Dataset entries
- Opening Delimiter -

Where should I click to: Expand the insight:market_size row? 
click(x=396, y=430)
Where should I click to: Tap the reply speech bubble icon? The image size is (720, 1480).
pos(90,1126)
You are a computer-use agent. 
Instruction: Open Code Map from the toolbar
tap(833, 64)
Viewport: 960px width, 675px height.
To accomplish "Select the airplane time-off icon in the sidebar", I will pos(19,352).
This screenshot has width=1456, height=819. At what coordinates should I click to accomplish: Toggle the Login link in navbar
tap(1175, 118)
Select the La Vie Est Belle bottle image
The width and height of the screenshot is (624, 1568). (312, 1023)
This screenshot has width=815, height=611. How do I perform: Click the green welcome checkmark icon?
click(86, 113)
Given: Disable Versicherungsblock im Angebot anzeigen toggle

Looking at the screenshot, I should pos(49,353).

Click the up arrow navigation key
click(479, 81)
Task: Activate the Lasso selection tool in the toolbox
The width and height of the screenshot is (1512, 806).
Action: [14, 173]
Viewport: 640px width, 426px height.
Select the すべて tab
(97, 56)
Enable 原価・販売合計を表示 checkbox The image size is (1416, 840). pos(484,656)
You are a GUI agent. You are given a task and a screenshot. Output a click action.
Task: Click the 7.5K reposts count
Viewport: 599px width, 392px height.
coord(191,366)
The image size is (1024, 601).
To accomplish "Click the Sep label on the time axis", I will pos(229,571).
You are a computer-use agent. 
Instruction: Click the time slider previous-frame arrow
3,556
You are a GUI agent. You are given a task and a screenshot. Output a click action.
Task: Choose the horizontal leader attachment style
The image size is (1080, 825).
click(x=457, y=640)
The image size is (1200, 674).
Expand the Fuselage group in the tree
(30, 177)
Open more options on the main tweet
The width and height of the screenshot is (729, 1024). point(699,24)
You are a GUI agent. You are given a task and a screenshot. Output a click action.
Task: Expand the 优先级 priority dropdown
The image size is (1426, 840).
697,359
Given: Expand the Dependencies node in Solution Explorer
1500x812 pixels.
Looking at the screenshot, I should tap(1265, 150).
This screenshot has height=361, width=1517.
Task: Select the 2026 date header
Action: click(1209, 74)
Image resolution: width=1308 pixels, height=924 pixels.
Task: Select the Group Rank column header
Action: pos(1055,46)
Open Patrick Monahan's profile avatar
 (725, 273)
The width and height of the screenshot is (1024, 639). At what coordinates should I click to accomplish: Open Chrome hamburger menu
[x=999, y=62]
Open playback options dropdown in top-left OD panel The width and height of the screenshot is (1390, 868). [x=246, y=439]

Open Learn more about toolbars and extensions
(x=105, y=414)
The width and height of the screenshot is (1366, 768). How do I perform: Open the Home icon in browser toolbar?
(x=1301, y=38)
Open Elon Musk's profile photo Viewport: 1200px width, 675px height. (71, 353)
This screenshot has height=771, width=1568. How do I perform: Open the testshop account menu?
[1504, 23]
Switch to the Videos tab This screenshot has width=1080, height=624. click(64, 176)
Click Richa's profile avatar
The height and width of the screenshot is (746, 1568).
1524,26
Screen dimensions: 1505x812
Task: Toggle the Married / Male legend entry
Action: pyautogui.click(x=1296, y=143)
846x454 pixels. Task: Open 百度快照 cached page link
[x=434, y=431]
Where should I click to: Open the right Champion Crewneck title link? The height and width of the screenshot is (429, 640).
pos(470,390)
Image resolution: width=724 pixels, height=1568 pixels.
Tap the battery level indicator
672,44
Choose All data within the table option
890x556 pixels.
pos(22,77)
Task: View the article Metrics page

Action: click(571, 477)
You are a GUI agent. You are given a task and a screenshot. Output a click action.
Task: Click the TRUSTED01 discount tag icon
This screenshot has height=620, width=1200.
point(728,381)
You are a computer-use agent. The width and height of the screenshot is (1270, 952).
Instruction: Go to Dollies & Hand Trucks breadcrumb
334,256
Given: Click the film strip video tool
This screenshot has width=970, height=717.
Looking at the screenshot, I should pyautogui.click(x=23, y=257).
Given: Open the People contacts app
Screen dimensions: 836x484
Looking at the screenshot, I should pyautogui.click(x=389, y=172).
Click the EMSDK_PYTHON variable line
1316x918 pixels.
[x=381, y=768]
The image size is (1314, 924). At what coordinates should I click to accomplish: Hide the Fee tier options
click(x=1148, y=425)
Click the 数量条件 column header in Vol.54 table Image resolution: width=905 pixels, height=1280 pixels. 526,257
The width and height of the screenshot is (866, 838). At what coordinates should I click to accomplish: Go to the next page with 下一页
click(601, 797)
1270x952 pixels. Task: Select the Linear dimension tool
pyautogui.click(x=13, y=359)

- Closing Delimiter -

What is being asked - Restate the records word for word, leaving nothing out.

Response to the task -
Where should I click to: Expand the insight:market_size row? 
click(x=396, y=430)
Where should I click to: Tap the reply speech bubble icon? The image size is (720, 1480).
pos(90,1126)
You are a computer-use agent. 
Instruction: Open Code Map from the toolbar
tap(833, 64)
Viewport: 960px width, 675px height.
To accomplish "Select the airplane time-off icon in the sidebar", I will pos(19,352).
This screenshot has width=1456, height=819. At what coordinates should I click to accomplish: Toggle the Login link in navbar
tap(1175, 118)
Select the La Vie Est Belle bottle image
The width and height of the screenshot is (624, 1568). (312, 1023)
This screenshot has width=815, height=611. How do I perform: Click the green welcome checkmark icon?
click(86, 113)
Given: Disable Versicherungsblock im Angebot anzeigen toggle

Looking at the screenshot, I should pos(49,353).

Click the up arrow navigation key
click(479, 81)
Task: Activate the Lasso selection tool in the toolbox
The width and height of the screenshot is (1512, 806).
Action: [14, 173]
Viewport: 640px width, 426px height.
Select the すべて tab
(97, 56)
Enable 原価・販売合計を表示 checkbox The image size is (1416, 840). pos(484,656)
You are a GUI agent. You are given a task and a screenshot. Output a click action.
Task: Click the 7.5K reposts count
Viewport: 599px width, 392px height.
coord(191,366)
The image size is (1024, 601).
To accomplish "Click the Sep label on the time axis", I will pos(229,571).
You are a computer-use agent. 
Instruction: Click the time slider previous-frame arrow
3,556
You are a GUI agent. You are given a task and a screenshot. Output a click action.
Task: Choose the horizontal leader attachment style
The image size is (1080, 825).
click(x=457, y=640)
The image size is (1200, 674).
Expand the Fuselage group in the tree
(30, 177)
Open more options on the main tweet
The width and height of the screenshot is (729, 1024). point(699,24)
You are a GUI agent. You are given a task and a screenshot. Output a click action.
Task: Expand the 优先级 priority dropdown
The image size is (1426, 840).
697,359
Given: Expand the Dependencies node in Solution Explorer
1500x812 pixels.
Looking at the screenshot, I should tap(1265, 150).
This screenshot has height=361, width=1517.
Task: Select the 2026 date header
Action: click(1209, 74)
Image resolution: width=1308 pixels, height=924 pixels.
Task: Select the Group Rank column header
Action: pos(1055,46)
Open Patrick Monahan's profile avatar
 (725, 273)
The width and height of the screenshot is (1024, 639). At what coordinates should I click to accomplish: Open Chrome hamburger menu
[x=999, y=62]
Open playback options dropdown in top-left OD panel The width and height of the screenshot is (1390, 868). [x=246, y=439]

Open Learn more about toolbars and extensions
(x=105, y=414)
The width and height of the screenshot is (1366, 768). How do I perform: Open the Home icon in browser toolbar?
(x=1301, y=38)
Open Elon Musk's profile photo Viewport: 1200px width, 675px height. (71, 353)
This screenshot has height=771, width=1568. How do I perform: Open the testshop account menu?
[1504, 23]
Switch to the Videos tab This screenshot has width=1080, height=624. click(64, 176)
Click Richa's profile avatar
The height and width of the screenshot is (746, 1568).
1524,26
Screen dimensions: 1505x812
Task: Toggle the Married / Male legend entry
Action: pyautogui.click(x=1296, y=143)
846x454 pixels. Task: Open 百度快照 cached page link
[x=434, y=431]
Where should I click to: Open the right Champion Crewneck title link? The height and width of the screenshot is (429, 640).
pos(470,390)
Image resolution: width=724 pixels, height=1568 pixels.
Tap the battery level indicator
672,44
Choose All data within the table option
890x556 pixels.
pos(22,77)
Task: View the article Metrics page

Action: click(571, 477)
You are a GUI agent. You are given a task and a screenshot. Output a click action.
Task: Click the TRUSTED01 discount tag icon
This screenshot has height=620, width=1200.
point(728,381)
You are a computer-use agent. The width and height of the screenshot is (1270, 952).
Instruction: Go to Dollies & Hand Trucks breadcrumb
334,256
Given: Click the film strip video tool
This screenshot has width=970, height=717.
Looking at the screenshot, I should pyautogui.click(x=23, y=257).
Given: Open the People contacts app
Screen dimensions: 836x484
Looking at the screenshot, I should pyautogui.click(x=389, y=172).
Click the EMSDK_PYTHON variable line
1316x918 pixels.
[x=381, y=768]
The image size is (1314, 924). At what coordinates should I click to accomplish: Hide the Fee tier options
click(x=1148, y=425)
Click the 数量条件 column header in Vol.54 table Image resolution: width=905 pixels, height=1280 pixels. 526,257
The width and height of the screenshot is (866, 838). At what coordinates should I click to accomplish: Go to the next page with 下一页
click(601, 797)
1270x952 pixels. Task: Select the Linear dimension tool
pyautogui.click(x=13, y=359)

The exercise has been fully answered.